───── SUPPLIED PASSAGE
We can now reveal exactly where Feral Vector is going to be: The Crypt on the Green. It’s a beautiful brick vaulted structure in Clerkenwell, where we’ll be holding all of the talks and workshops. Speaking of which, here’s our first programming announcement too:

Tammy Nicholls (Lead Graphic Designer, Games Workshop), Worldbuilding
Jazz Mickle, TRAINS
Christos Reid, personal games
Alice O’Connor (News Editor, Rock Paper Shotgun), readme.txt
Alex May, Tai Chi

… and many more to be revealed.

Some of these will be talks, some will be workshops, and some might be both, but they’ll all touch on games and game design. Alice O’Connor runs a fascinating tumblr about readme files, and elaborates more on it here. Alex May is currently making Starboretum and thinks about the influence Tai Chi has on his game development practice. Tammy Nicholls is graphic design lead at Games Workshop, and delivers excellent worldbuilding workshops via Thesis Industries. Christos Reid has made a lot of small, personal games, and Jazz Mickle, as well as her boundless excitement, has significant things to say about trains in games.

There’s plenty more to announce, but we’re sitting on it for now. Get your tickets over at Eventbrite.

Gratuitous train

(Gratuitous train cropped from CC image by Ilya)

Feral Vector 2014

The next Feral Vector will be on Friday July the 4th, 2014, in Clerkenwell. It’ll run from 10:00 — 17:00. Tickets are on Eventbrite here:
http://feralvector2014.eventbrite.co.uk

We’ve got a lot of exciting stuff to announce, and the central location means it’s going to be easier to get to than any we’ve done yet.

FERAL VECTOR

Feral Vector is the new name for Bit of Alright. When we started out with BoA, we weren’t a hundred percent certain it was a viable event, and didn’t know if it would happen more than once. So of course, it felt okay for the name to be throwaway, an in joke coined during a drunken night out with game developers and journalists in Brighton. Three years in, that’s definitely not okay anymore, and there are a couple of reasons for that.

Firstly, as Anna Ghislaine pointed out, when she arrived at BoA 2012 she was handed a badge that she would never wear because it had “Bit of Alright” written on it. While it’s not a gendered term, gender can drastically change its connotations. In an industry and cultural sector struggling with such issues, I don’t feel alright about that. No one voiced offence, but I was still embarrassed and we dropped that badge for 2013. For 2014, we’re getting rid of the name altogether, because it would always have potential to create similarly awkward situations.

Secondly, the name riffed off a long dead thing I used to organise, and there’s almost none of that left in it. That former thing was a conference, and by the time I stopped doing it I was getting bored of the format and was pretty sure I could do something better.
──────────
───── EXTRACTED ENTRIES
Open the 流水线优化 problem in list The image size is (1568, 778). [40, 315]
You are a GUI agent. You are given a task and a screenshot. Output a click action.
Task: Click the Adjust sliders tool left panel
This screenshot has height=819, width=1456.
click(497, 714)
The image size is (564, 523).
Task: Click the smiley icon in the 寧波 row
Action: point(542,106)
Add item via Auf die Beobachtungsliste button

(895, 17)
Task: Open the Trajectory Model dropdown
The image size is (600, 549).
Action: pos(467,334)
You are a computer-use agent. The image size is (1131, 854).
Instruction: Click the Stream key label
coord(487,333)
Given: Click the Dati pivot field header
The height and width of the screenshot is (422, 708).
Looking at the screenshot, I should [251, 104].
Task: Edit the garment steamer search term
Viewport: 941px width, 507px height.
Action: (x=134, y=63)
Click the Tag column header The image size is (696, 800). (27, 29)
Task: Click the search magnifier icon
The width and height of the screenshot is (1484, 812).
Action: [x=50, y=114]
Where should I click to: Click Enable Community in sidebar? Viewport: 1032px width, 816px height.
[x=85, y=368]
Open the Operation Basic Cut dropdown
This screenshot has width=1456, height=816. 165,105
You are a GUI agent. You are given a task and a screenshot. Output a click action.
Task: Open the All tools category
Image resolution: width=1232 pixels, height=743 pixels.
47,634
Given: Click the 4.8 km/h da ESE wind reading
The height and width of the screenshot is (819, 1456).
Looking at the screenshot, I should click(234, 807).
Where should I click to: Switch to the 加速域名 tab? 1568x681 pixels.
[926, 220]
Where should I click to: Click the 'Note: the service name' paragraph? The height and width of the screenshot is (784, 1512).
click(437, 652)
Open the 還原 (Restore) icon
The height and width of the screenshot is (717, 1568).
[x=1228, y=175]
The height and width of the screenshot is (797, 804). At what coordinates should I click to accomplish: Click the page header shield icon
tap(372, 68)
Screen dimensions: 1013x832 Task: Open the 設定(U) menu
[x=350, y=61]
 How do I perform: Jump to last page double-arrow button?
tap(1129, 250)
──────────
DIRECTIVE —
Can you summarize the Feral Vector announcement in three sentences?

REPLY —
Feral Vector 2014 will take place on Friday, July 4, 2014, from 10:00 to 17:00 at The Crypt on the Green, a brick vaulted structure in Clerkenwell, and tickets are available on Eventbrite. The first programming announcement names Tammy Nicholls, Jazz Mickle, Christos Reid, Alice O'Connor and Alex May, whose talks and workshops will all touch on games and game design. Feral Vector is the new name for Bit of Alright, which was dropped because its connotations could create awkward situations, such as a badge Anna Ghislaine would never wear, and because it riffed off a long-dead conference that has almost nothing left in the event.